Higher than expected cpu utilization with openvpn on RG-2440…

  • I've got the Netgate RG-2440.  It is supposed to have hardware crypto.  The dashboard states this:
    CPU Type Intel(R) Atom(TM) CPU C2358 @ 1.74GHz
    2 CPUs: 1 package(s) x 2 core(s)
    AES-NI CPU Crypto: Yes (active)
    Hardware crypto AES-CBC,AES-XTS,AES-GCM,AES-ICM

    It is a client connection.  /var/etc/openvpn/client1.conf has this content:

    dev ovpnc1
    verb 1
    dev-type tun
    dev-node /dev/tun1
    writepid /var/run/openvpn_client1.pid
    #user nobody
    #group nobody
    script-security 3
    keepalive 10 60
    proto udp4
    cipher AES-128-CBC
    auth SHA256
    up /usr/local/sbin/ovpn-linkup
    down /usr/local/sbin/ovpn-linkdown
    local x.x.x.x
    engine rdrand
    lport 0
    management /var/etc/openvpn/client1.sock unix
    remote gateway.domain.com 1194
    ca /var/etc/openvpn/client1.ca
    cert /var/etc/openvpn/client1.cert
    key /var/etc/openvpn/client1.key
    tls-auth /var/etc/openvpn/client1.tls-auth 1
    comp-lzo adaptive
    resolv-retry infinite

    In the pfsense gui, VPN -> OpenVPN -> Clients -> Edit shows Hardware Crypto set to Intel RDRAND engline - RAND

    I'm seeing 8-10Mbit traffic on the vpn connection – but around 40 to 60% cpu utilization.  When this was running in a VM, the cpu utilization was in the single digits.

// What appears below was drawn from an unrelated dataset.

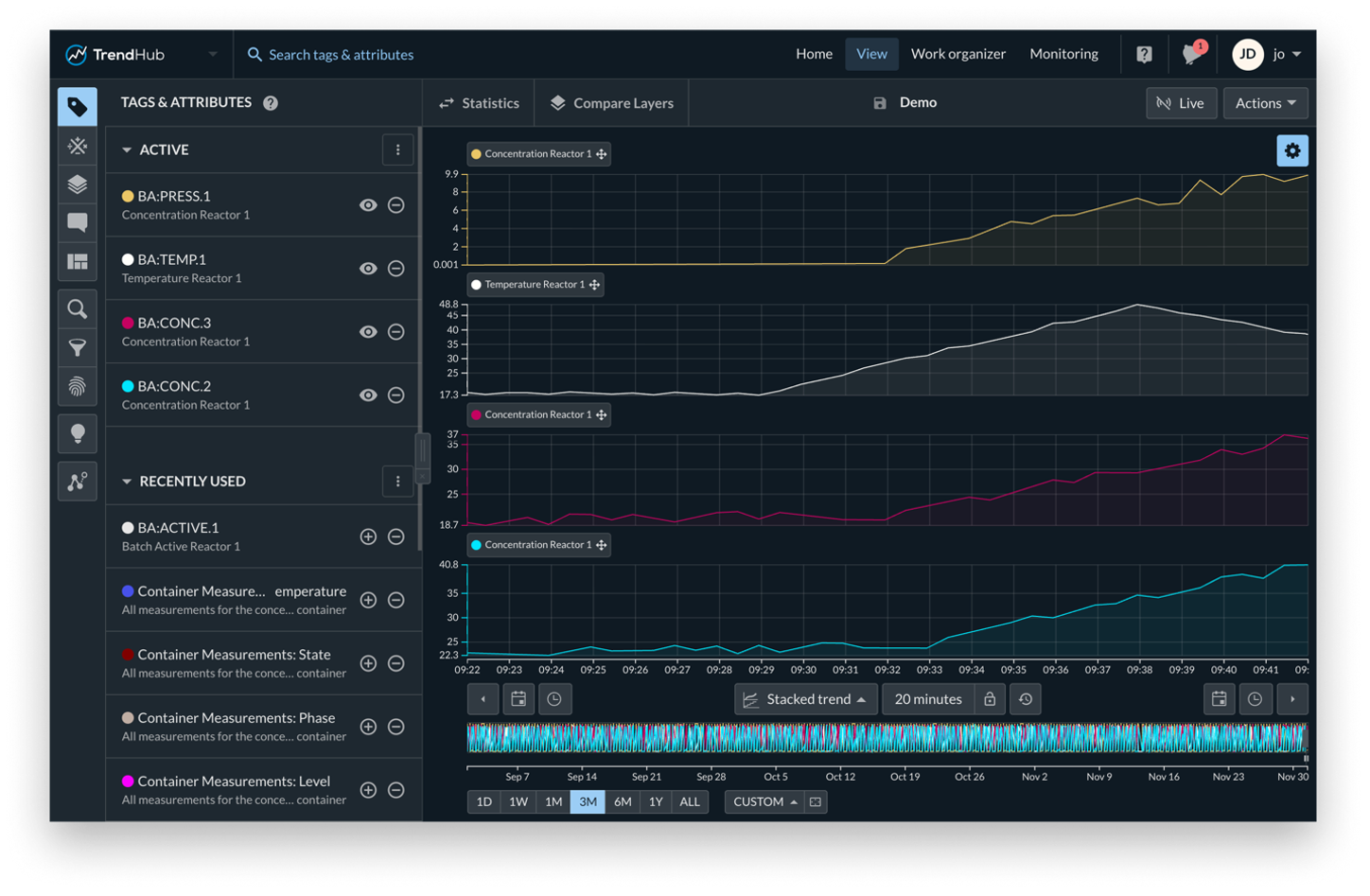Screen dimensions: 1370x896
Task: Select the layers panel icon in sidebar
Action: [x=77, y=184]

    Any idea what's going on?  Is this normal utilization for the RG-2440?  The RG-2440 was originally set up by restoring from the VM version of pfsense -- is there a conflicting setting that got restored?

  • LAYER 8 Netgate

    Hardware crypto does very little to accelerate OpenVPN. OpenVPN spends most of it's time context switching, not performing AES.

    Be sure powerd is enabled in System > Advanced, Miscellaneous. Set everything to Hiadaptive. Since you restored a configuration it might not be enabled.

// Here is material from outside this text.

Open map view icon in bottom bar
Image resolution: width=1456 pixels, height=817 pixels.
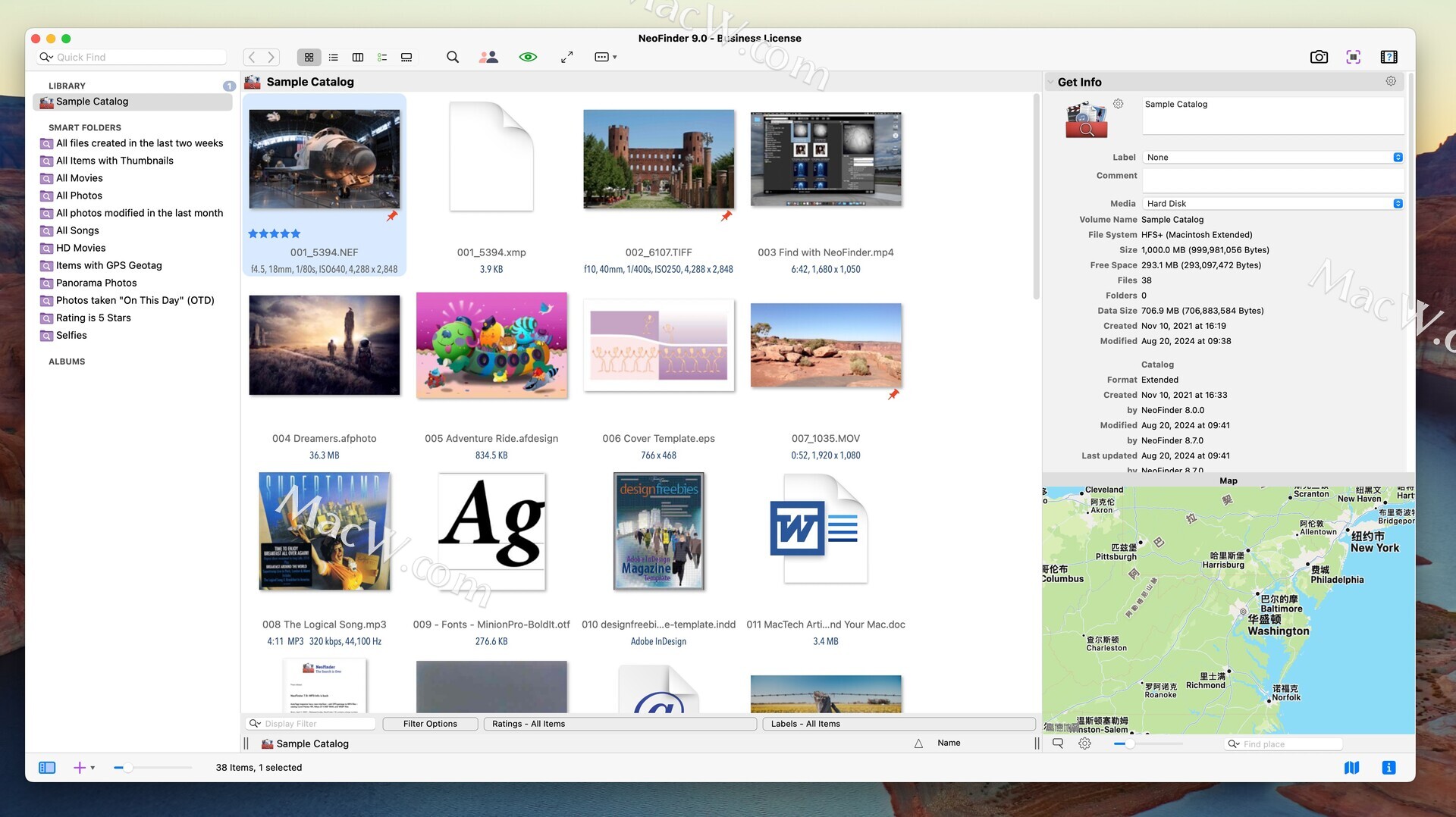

    I would not load any crypto modules or select any crypto modules in OpenVPN.

    OpenVPN/OpenSSL will make use of AES-NI regardless.

  • Thanks Derelict.

    Looks like those powerd settings weren't changed.

    I've disabled the crypto module in OpenVPN and enabled the settings mentioned in another thread:

    In particular, enabling fast-io, and increasing the buffer size to 512k.

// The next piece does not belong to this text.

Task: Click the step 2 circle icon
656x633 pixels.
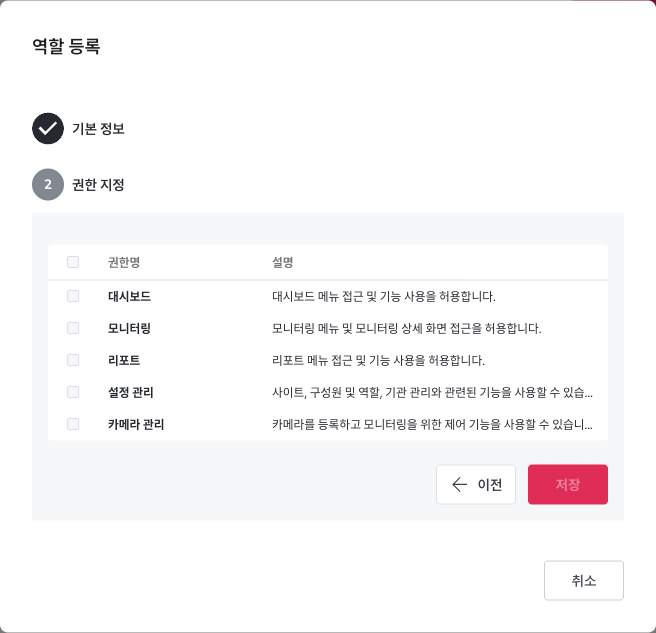Action: pyautogui.click(x=48, y=185)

    I saw bump in speed – sustained at 15Mbits at 64% CPU utilization.  However, my ping tests showed a 22% packet loss.
    Dropping the buffer down to 256k got a sustained at 12Mbits at 64%, but again packet drops.
    Dropping the buffer down to 128k gets 10Mbits sustained without the drops, but I'm still at 64%.
    (These numbers are from what Dashboard is reporting)

    From what I remember, openvpn is supposed to be single threaded, so I'm a bit perplexed at that 64% number.  When I watch the process with top, the state column switches from RUN, to CPU0, to CPU1.  Is this the context switching you're talking about? The number for utilization shows 70+% too -- higher than what Dashboard is reporting for total cpu usage.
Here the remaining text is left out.